Zero leprosy: A united effort using existing & new tools but new perspectives

Medical-Technical Department, NLR International, Wibautstraat 137k, 1097DN, Amsterdam, Netherlands
ILEP Technical Commission

This editorial was published online on the occasion of World Leprosy day - January 30, 2022.

Licence
This is an open access journal, and articles are distributed under the terms of the Creative Commons Attribution-NonCommercial-ShareAlike 4.0 License, which allows others to remix, tweak, and build upon the work non-commercially, as long as appropriate credit is given and the new creations are licensed under the identical terms.
Disclaimer:
This article was originally published by Wolters Kluwer - Medknow and was migrated to Scientific Scholar after the change of Publisher.

Zero leprosy

The WHO Global Leprosy Strategy 2021-2030 ‘Towards zero leprosy’ was published in 20211. ‘Zero leprosy’ is an often-used term to express the global vision of what partners in the leprosy field are striving to achieve.
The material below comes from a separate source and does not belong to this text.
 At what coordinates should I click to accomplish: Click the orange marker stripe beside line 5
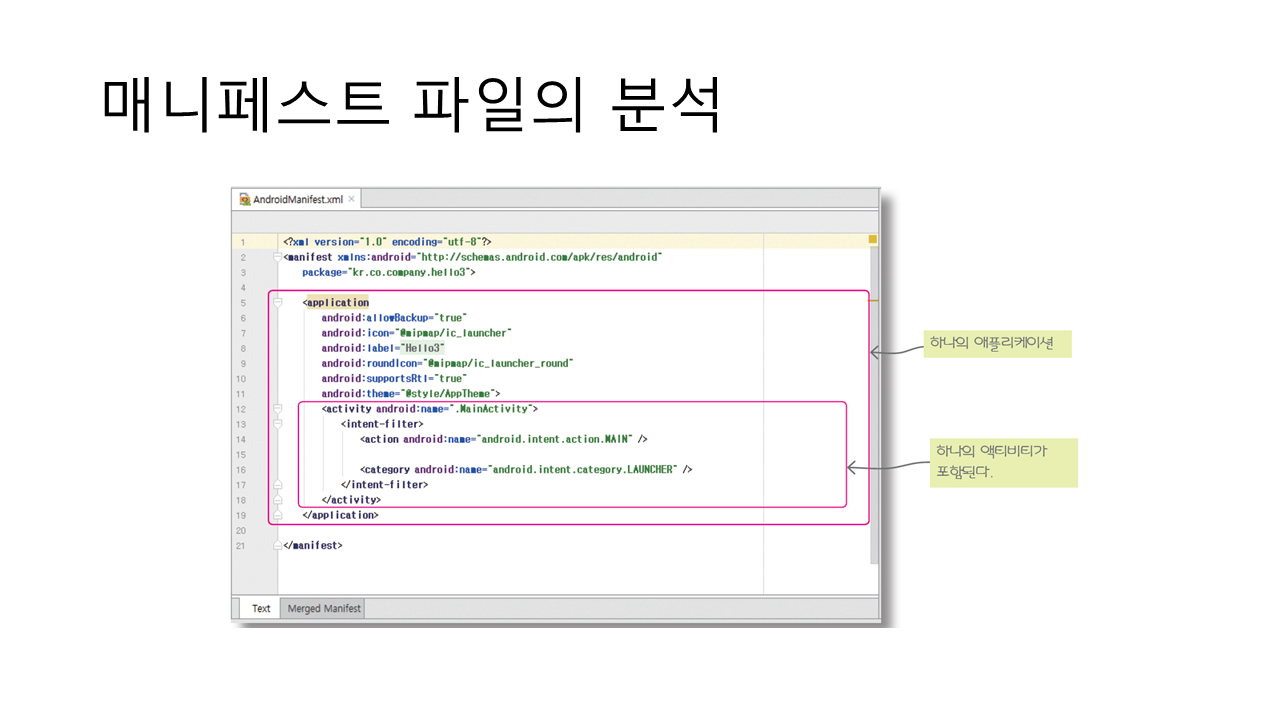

It is commonly differentiated into ‘zero transmission’ (or ‘no disease’), ‘zero (no) disability’ and ‘zero (no) discrimination’2. It is good to reflect on what these goals mean since their horizons and the tools needed to achieve them are very different.

Zero transmission and zero leprosy disease

This area is a priority in the WHO Global Leprosy Strategy since three of the four global targets for 2030 are related to interruption of transmission and reducing the incidence of new leprosy cases. The WHO Global Leprosy Programme (GLP)1 has added a new pillar to its global strategy dedicated to the prevention of leprosy using post-exposure (chemo) prophylaxis (PEP). The current regimen uses single-dose rifampicin (SDR), but it is hoped that even more effective regimens will become available in the foreseeable future. Adding this new preventive tool to existing successful approaches, like active case detection and contact screening, it is appropriate to set our sights on interrupting transmission of Mycobacterium leprae and on achieving zero incidence of new cases of leprosy in endemic countries.
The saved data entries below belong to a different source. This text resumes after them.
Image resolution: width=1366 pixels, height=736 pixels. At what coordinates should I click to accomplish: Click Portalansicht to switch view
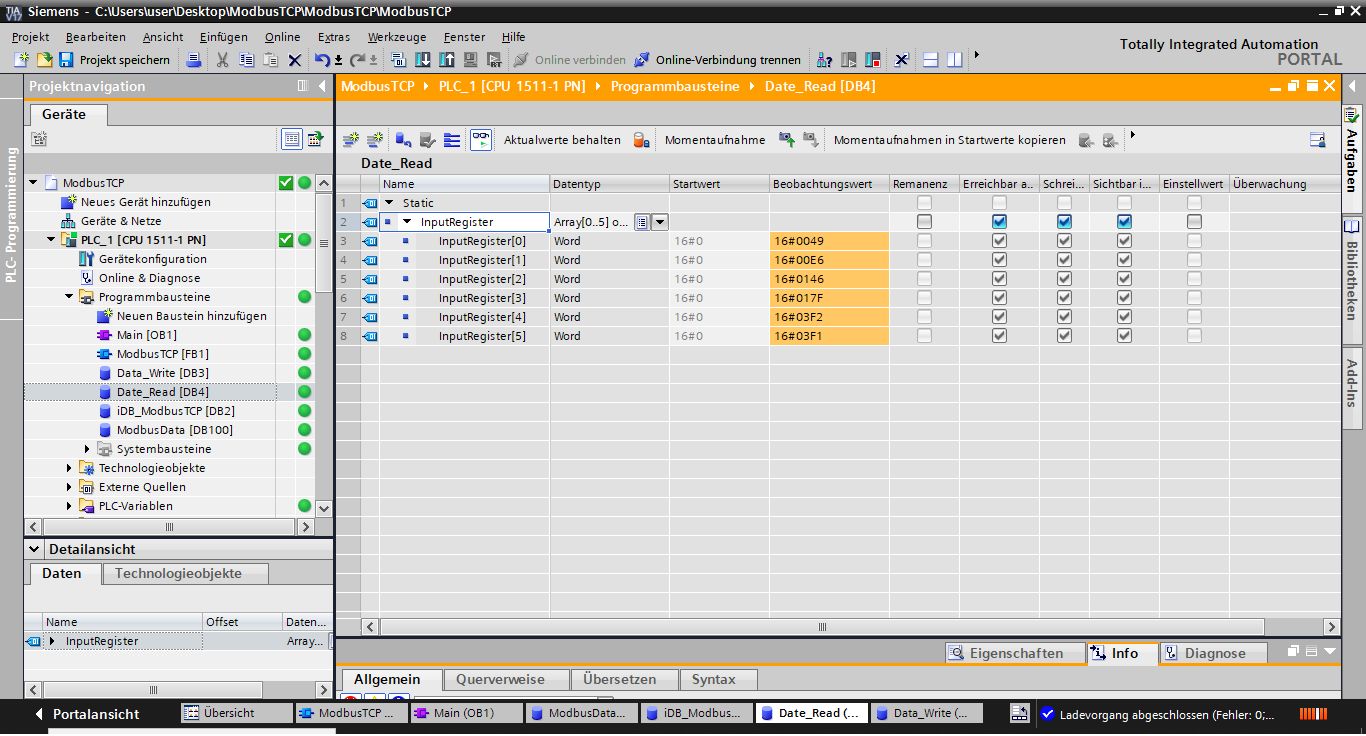click(x=95, y=714)
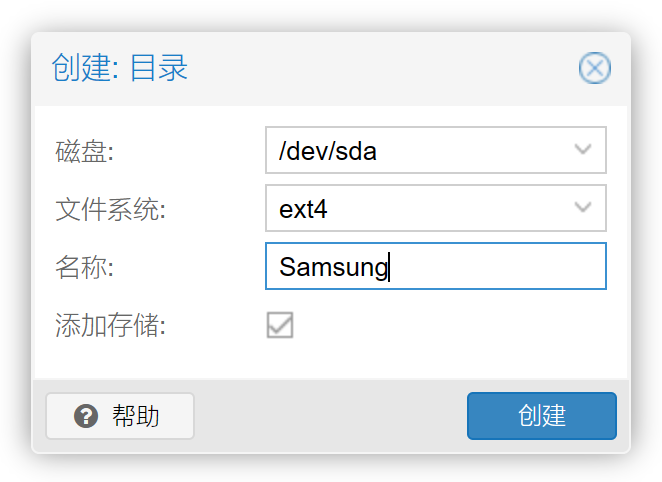Open the ext4 filesystem combo box
Viewport: 662px width, 482px height.
point(436,208)
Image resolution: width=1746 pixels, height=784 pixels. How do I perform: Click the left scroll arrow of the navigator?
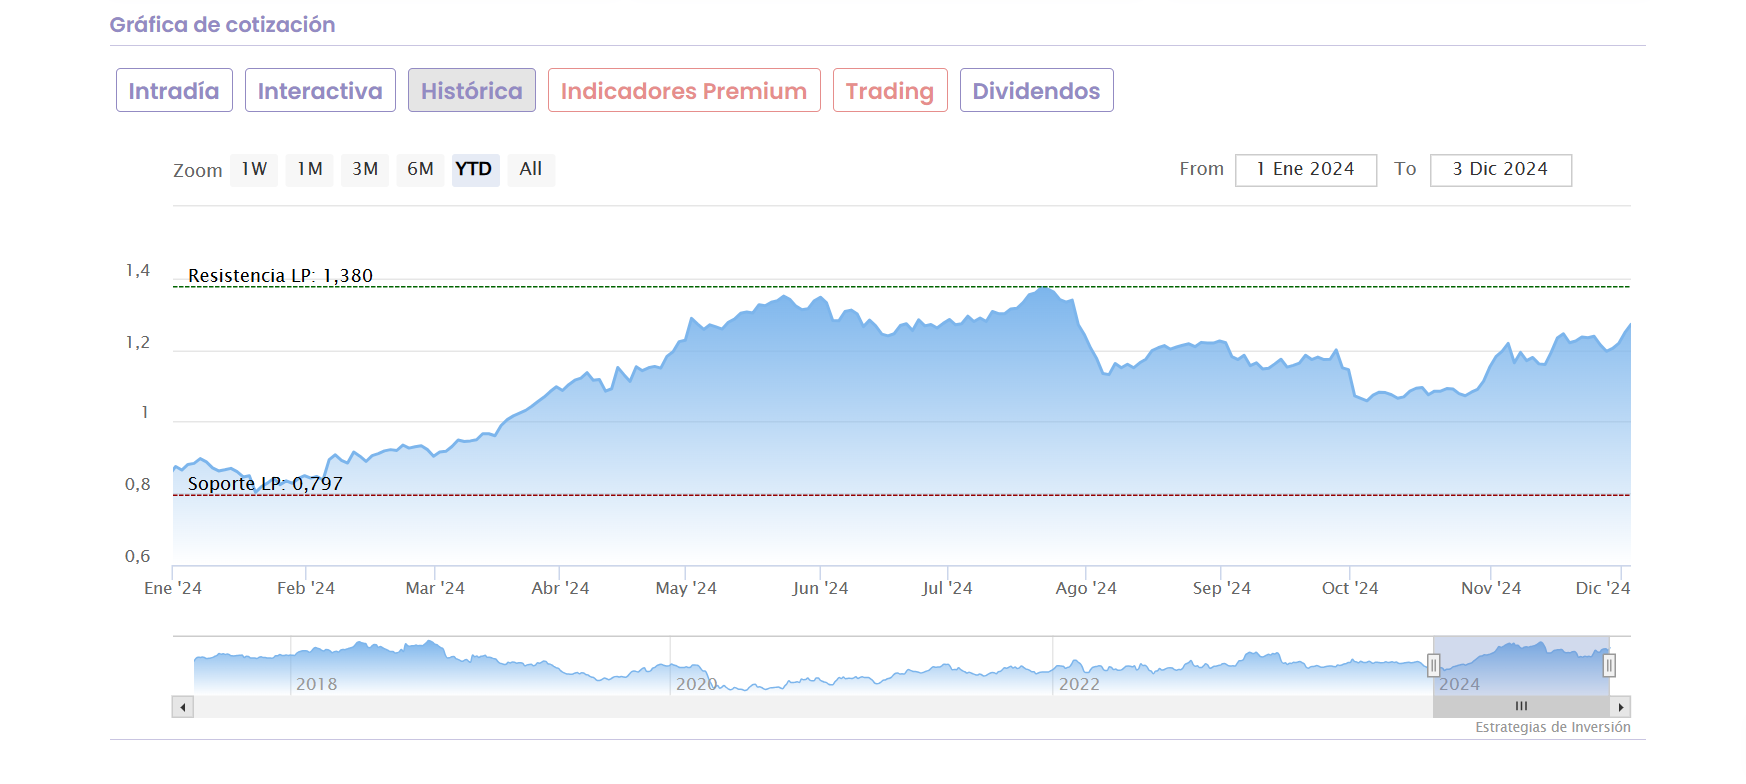183,707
The global goal is ‘elimination of leprosy’, defined as interruption of transmission and absence of disease (i.e. new cases)3. One of the global targets is zero new autochthonous cases of leprosy in 120 countries. For WHO to ascertain whether countries have indeed reached this milestone, a verification process is needed. In other neglected tropical disease programmes, this comprises verifying that the elimination target has been reached and ascertaining that the country (i) has an adequate surveillance system in place, (ii) has met the criteria for elimination, (iii) has ongoing services for detection, treatment and management of infection and/or cases that may occur even after elimination has been achieved, and (iv) has continued services for care and inclusion of persons with disabilities in place. Such evidence is collected in a so-called ‘dossier’. To develop concepts, criteria, indicators and milestones for a leprosy elimination dossier, the WHO GLP set up a Task Force on Criteria for Elimination of Leprosy (TFCEL) in March 20204.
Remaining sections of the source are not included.